Bridge to the REBOUND Tutorial

The hands-on companion notebook, rebound_neptune_tutorial.ipynb, takes the same bundled data and rebuilds the search step by step inside REBOUND.

The result in one figure

Everything above compresses to this: remove Neptune from the model and Uranus drifts ~130 arcseconds out of place; add the optimizer’s Neptune back and the drift collapses to the few-arcsecond model noise floor. The quick search budget used here lands at ~2.9″ RMS; the production optimizer (see The Uranus Problem) reaches ~2.5″.

import matplotlib.pyplot as plt
from IPython.display import display

from discoverneptune.simulation import simulate_uranus_longitudes_no_neptune
from discoverneptune.solver import solve

_baseline = simulate_uranus_longitudes_no_neptune(
    jd_times, start_jd, state["jupiter"], state["saturn"], state["uranus"]
)
_fit = solve(
    jd_times, truth_longitudes, start_jd,
    state["jupiter"], state["saturn"], state["uranus"],
    de_maxiter=30, de_popsize=5, polish=True,
)
_best = simulate_uranus_longitudes_from_vectors(
    jd_times, start_jd, state["jupiter"], state["saturn"], state["uranus"],
    _fit.neptune,
)


def _wrap(delta):
    return ((delta + np.pi) % (2 * np.pi)) - np.pi


_res_before = np.degrees(_wrap(truth_longitudes - _baseline)) * 3600.0
_res_after = np.degrees(_wrap(truth_longitudes - _best)) * 3600.0
_years = 1781.0 + (jd_times - start_jd) / 365.25
_rms_after = float(np.sqrt(np.mean(_res_after**2)))
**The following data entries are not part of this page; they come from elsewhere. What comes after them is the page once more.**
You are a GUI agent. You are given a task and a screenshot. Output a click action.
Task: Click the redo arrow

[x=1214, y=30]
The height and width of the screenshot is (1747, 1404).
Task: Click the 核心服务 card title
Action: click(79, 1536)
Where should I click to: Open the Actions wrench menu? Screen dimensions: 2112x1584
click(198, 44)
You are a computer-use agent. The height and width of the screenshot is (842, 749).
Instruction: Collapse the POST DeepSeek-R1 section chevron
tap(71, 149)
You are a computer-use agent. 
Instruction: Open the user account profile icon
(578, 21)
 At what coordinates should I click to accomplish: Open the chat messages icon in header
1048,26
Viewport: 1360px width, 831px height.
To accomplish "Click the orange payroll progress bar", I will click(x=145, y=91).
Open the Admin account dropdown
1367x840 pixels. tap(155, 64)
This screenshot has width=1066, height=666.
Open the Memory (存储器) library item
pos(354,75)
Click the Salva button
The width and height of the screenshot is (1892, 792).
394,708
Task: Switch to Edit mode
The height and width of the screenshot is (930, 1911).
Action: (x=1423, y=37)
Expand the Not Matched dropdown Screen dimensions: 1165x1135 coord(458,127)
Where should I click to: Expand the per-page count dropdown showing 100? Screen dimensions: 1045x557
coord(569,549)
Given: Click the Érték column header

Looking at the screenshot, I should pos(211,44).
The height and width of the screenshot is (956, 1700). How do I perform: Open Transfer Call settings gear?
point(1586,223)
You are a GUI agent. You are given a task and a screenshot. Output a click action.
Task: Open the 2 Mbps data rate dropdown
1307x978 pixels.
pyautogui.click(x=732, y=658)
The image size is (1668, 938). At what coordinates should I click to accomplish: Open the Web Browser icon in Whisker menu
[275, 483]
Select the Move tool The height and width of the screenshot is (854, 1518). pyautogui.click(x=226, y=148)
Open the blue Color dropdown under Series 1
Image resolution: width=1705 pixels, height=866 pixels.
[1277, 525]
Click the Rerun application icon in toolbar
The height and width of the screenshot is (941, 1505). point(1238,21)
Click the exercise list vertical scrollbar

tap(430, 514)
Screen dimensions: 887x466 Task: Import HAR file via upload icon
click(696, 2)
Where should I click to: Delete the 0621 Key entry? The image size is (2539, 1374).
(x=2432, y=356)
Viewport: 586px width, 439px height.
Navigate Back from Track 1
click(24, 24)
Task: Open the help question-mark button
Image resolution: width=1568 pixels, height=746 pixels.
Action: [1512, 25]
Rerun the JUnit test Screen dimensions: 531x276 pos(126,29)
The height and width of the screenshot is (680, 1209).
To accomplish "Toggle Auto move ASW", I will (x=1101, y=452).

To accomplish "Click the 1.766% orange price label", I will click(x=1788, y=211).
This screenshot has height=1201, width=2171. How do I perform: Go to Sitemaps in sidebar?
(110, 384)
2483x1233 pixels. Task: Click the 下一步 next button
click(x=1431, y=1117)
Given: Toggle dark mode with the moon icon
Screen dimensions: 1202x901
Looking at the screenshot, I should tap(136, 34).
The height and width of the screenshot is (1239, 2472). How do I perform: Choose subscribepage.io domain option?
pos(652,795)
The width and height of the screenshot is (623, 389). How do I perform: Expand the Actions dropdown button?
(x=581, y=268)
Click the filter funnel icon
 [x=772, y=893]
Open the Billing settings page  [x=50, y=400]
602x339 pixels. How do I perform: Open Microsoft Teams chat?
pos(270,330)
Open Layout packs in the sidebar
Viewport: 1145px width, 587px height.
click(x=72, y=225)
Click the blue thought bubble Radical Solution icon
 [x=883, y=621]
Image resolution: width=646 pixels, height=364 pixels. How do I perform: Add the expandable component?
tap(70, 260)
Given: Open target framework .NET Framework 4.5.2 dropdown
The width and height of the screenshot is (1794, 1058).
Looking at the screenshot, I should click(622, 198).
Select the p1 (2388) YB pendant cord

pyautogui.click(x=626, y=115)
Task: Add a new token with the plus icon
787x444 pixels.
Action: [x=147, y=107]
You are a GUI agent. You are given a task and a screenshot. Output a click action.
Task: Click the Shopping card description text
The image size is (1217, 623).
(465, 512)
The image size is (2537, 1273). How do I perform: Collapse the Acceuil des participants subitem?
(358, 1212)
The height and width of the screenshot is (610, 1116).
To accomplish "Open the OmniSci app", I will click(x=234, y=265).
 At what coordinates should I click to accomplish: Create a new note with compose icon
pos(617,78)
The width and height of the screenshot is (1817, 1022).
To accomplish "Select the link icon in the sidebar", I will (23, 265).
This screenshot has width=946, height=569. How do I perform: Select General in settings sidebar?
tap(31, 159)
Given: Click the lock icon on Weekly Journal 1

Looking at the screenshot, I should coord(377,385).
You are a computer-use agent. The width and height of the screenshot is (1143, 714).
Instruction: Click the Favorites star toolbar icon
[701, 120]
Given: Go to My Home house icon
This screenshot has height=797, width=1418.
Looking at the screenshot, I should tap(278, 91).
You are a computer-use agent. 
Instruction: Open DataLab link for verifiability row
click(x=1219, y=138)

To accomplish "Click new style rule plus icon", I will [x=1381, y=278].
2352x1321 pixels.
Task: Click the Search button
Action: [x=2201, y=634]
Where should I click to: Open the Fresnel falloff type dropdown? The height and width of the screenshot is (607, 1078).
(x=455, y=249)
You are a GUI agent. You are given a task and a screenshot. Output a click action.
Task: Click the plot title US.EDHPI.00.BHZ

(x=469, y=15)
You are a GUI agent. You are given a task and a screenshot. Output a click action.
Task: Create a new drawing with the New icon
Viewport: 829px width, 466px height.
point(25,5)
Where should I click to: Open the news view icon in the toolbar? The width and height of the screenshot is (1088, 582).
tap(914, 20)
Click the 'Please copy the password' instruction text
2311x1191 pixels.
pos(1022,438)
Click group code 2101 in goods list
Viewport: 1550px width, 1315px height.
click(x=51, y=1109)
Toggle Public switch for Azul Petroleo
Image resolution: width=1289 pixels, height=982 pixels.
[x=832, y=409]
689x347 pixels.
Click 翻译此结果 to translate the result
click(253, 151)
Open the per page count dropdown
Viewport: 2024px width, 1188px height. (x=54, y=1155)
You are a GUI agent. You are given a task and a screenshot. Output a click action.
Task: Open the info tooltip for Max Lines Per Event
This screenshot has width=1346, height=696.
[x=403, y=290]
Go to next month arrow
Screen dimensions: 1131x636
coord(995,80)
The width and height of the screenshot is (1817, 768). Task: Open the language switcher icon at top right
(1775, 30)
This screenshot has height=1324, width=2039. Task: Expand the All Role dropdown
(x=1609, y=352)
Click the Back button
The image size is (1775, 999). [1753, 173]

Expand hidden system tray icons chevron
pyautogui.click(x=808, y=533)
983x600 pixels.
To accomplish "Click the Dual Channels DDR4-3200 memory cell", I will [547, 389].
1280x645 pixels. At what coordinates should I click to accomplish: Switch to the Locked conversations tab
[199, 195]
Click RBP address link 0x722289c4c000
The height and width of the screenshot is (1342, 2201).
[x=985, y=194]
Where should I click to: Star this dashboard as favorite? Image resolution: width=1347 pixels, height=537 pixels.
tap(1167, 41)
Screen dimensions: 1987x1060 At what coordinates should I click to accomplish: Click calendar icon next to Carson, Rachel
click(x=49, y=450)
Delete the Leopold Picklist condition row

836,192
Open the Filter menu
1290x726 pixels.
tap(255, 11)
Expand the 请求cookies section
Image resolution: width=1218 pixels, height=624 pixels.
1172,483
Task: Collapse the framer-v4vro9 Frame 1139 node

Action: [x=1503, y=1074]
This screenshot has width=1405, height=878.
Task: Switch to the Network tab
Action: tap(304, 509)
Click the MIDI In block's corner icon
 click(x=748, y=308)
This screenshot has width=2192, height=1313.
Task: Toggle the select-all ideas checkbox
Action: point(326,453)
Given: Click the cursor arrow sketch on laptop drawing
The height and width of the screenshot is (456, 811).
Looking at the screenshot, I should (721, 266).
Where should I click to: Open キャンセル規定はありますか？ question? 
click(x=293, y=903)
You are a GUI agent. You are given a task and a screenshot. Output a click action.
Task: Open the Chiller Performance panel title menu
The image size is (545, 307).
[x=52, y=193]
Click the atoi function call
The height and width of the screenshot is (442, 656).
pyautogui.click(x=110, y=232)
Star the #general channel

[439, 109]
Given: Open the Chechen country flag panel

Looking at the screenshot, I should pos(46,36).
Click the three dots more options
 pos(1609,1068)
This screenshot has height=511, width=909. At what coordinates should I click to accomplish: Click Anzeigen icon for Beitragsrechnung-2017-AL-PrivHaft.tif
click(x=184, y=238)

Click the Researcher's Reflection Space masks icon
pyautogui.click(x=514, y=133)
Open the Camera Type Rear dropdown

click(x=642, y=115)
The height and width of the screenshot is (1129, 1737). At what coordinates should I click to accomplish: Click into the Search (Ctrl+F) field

def _build(theme="light"):
    apply_style(theme)
    pal = palette(theme)
    fig, ax = plt.subplots(figsize=(9.5, 4))
    ax.plot(_years, _res_before, "o-", lw=0.8, ms=3, color=pal.before,
            label="No Neptune — the anomaly")
    ax.plot(_years, _res_after, "o-", lw=0.8, ms=3, color=pal.after,
            label=f"With fitted Neptune — RMS {_rms_after:.1f}″")
    ax.axhline(0, color=pal.spine, lw=0.5, ls=":")
    ax.set_xlabel("Year")
    ax.set_ylabel("Uranus longitude residual (arcsec)")
    ax.set_title("The rediscovery, in one figure")
    ax.legend(loc="lower left")
    return fig


display(dual_render(_build, alt="Uranus longitude residuals before and after adding the fitted Neptune"))